▶ **DATA FOR THIS TASK**

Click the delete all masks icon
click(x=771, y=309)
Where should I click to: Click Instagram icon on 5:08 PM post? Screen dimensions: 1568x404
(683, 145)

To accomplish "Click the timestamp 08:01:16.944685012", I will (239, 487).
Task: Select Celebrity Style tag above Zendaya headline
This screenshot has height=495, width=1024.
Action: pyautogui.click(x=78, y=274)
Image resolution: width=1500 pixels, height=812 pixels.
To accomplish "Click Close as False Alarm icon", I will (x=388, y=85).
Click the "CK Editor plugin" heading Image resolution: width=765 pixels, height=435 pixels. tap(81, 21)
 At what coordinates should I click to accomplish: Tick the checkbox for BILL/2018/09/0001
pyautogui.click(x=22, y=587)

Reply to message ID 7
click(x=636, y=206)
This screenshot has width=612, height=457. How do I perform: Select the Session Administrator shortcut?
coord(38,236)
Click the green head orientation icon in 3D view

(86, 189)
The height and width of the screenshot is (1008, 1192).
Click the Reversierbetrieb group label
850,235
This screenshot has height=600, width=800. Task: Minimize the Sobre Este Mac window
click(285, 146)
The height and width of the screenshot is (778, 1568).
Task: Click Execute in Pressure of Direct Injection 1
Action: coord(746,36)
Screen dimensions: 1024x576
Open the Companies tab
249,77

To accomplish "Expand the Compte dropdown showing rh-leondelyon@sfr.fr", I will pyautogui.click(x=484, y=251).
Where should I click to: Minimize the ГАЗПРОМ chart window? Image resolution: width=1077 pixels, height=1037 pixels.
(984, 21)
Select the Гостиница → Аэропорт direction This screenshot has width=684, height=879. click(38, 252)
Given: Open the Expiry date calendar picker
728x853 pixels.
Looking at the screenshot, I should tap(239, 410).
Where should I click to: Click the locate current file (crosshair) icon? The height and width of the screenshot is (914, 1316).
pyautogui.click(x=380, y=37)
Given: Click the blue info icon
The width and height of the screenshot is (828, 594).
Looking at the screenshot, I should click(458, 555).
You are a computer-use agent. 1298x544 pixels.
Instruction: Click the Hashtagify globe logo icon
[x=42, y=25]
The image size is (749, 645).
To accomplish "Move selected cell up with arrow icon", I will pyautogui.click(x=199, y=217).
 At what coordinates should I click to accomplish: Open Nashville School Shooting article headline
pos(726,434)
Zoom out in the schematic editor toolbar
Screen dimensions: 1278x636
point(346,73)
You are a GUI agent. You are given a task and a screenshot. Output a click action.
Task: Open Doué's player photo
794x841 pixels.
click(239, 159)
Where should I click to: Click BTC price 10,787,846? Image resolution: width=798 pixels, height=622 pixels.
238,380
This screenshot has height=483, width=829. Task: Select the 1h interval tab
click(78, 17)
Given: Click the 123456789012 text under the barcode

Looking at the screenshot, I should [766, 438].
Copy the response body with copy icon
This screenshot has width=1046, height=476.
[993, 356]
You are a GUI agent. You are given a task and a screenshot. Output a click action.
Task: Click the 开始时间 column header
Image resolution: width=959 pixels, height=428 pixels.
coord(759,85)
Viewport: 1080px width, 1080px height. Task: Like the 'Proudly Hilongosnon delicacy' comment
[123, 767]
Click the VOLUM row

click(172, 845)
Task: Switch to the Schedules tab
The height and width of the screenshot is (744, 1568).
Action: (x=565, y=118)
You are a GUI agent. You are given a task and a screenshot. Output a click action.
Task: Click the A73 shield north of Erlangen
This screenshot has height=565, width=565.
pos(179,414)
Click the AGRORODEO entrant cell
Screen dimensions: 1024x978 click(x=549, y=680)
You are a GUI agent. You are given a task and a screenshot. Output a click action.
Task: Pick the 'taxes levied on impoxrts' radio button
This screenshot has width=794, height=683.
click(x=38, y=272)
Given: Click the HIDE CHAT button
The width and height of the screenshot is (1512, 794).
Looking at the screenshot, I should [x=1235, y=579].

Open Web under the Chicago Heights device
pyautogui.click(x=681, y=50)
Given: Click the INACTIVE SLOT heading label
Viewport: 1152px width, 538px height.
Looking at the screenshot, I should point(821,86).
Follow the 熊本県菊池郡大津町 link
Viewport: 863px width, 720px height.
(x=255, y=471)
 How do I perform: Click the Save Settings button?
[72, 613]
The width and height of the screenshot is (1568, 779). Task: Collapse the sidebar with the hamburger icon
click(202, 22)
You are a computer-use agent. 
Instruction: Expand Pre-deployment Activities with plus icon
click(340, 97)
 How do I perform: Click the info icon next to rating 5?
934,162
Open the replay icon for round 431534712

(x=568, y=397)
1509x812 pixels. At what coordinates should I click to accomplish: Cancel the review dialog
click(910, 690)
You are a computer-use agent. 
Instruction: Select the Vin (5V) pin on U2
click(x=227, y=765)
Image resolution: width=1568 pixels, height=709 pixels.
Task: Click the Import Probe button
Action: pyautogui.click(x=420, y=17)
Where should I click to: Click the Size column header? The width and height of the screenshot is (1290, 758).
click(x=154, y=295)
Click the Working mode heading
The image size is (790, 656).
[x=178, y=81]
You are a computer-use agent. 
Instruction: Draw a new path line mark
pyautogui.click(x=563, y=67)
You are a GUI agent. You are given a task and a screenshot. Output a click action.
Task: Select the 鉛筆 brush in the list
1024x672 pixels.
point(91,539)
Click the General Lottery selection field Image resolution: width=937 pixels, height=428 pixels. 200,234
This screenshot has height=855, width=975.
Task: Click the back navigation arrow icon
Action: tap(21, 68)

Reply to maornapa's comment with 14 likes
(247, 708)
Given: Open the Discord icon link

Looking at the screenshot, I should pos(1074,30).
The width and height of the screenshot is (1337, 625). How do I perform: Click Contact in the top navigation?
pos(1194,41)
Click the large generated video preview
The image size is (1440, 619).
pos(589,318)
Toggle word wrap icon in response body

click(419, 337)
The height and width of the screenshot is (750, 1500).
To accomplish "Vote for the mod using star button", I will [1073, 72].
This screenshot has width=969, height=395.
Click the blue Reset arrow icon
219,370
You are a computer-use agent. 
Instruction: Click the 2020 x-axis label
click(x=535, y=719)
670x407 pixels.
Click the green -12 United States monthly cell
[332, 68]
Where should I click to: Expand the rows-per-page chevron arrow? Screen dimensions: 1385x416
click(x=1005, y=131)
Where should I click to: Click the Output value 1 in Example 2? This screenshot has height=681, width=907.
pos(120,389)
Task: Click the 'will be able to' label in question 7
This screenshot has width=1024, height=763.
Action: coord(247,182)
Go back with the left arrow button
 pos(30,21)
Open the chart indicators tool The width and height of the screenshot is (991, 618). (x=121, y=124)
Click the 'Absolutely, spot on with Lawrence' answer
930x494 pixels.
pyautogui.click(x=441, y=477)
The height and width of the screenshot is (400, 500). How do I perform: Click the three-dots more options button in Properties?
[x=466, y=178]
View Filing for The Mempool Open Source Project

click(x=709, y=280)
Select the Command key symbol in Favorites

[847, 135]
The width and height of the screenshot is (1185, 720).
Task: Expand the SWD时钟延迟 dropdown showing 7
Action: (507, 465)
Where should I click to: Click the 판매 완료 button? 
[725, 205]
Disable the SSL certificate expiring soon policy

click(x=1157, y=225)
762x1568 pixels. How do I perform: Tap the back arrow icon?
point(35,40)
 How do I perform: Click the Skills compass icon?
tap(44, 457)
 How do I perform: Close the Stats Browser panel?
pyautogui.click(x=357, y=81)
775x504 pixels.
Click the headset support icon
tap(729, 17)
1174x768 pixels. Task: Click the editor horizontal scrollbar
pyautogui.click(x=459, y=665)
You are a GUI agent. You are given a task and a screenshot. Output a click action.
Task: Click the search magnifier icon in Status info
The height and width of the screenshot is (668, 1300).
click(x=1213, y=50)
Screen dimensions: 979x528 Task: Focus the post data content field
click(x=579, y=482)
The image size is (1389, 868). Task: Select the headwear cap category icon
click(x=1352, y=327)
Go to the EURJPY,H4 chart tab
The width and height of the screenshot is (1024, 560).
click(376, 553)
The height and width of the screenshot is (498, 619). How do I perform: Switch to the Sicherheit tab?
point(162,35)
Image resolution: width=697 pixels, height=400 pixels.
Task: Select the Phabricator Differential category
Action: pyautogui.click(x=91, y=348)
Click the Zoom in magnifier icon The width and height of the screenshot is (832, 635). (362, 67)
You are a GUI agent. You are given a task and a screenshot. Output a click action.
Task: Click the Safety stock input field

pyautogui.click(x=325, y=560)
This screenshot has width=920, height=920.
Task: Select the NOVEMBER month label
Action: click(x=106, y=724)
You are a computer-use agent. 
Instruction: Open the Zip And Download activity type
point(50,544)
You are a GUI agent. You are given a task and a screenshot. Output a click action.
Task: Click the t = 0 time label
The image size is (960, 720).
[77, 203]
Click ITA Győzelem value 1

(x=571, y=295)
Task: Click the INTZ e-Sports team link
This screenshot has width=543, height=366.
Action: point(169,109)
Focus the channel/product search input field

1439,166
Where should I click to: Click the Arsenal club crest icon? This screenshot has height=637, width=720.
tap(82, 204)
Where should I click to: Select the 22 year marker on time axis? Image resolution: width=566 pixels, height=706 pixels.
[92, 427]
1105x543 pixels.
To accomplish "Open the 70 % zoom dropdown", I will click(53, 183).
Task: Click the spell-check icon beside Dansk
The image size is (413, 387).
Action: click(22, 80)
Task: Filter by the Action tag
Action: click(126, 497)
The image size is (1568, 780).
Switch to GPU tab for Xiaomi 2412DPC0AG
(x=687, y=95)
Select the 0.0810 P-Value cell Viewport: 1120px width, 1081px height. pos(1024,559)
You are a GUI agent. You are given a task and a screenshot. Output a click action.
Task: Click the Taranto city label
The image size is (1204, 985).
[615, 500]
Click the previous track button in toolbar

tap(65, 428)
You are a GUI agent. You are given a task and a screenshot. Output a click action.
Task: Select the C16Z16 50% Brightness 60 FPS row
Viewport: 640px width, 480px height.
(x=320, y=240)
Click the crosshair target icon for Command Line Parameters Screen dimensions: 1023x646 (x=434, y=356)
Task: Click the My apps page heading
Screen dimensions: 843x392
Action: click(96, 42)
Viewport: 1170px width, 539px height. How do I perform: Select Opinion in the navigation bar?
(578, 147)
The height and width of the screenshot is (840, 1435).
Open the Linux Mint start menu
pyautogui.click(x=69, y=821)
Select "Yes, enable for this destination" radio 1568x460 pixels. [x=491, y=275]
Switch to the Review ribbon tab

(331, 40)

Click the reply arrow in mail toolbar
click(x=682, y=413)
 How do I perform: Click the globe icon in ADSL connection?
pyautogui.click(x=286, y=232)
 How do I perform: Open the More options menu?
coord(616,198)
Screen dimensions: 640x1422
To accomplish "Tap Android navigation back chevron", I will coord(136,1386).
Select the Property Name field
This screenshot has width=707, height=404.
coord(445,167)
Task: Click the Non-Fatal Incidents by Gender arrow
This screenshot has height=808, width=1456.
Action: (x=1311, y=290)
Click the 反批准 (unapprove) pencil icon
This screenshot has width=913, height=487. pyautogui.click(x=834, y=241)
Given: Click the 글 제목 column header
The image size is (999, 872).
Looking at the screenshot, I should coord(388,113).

▶ **THE TASK**
Review the material and copy each line in which the word "magnifier" appears.

▶ **WRITTEN SOLUTION**
Task: Click the search magnifier icon in Status info
Click the Zoom in magnifier icon The width and height of the screenshot is (832, 635). (362, 67)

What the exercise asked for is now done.